### TASK TO CARRY OUT
Turn the items below into a Markdown table with two columns, Row and Line. Give each non-blank line its own numbered row and leave out blank lines.

### EXCERPTED RECORDS
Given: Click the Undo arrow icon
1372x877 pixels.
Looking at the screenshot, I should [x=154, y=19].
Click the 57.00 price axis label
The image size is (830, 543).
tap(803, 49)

### TASK OUTPUT
| Row | Line |
|---|---|
| 1 | Given: Click the Undo arrow icon |
| 2 | 1372x877 pixels. |
| 3 | Looking at the screenshot, I should [x=154, y=19]. |
| 4 | Click the 57.00 price axis label |
| 5 | The image size is (830, 543). |
| 6 | tap(803, 49) |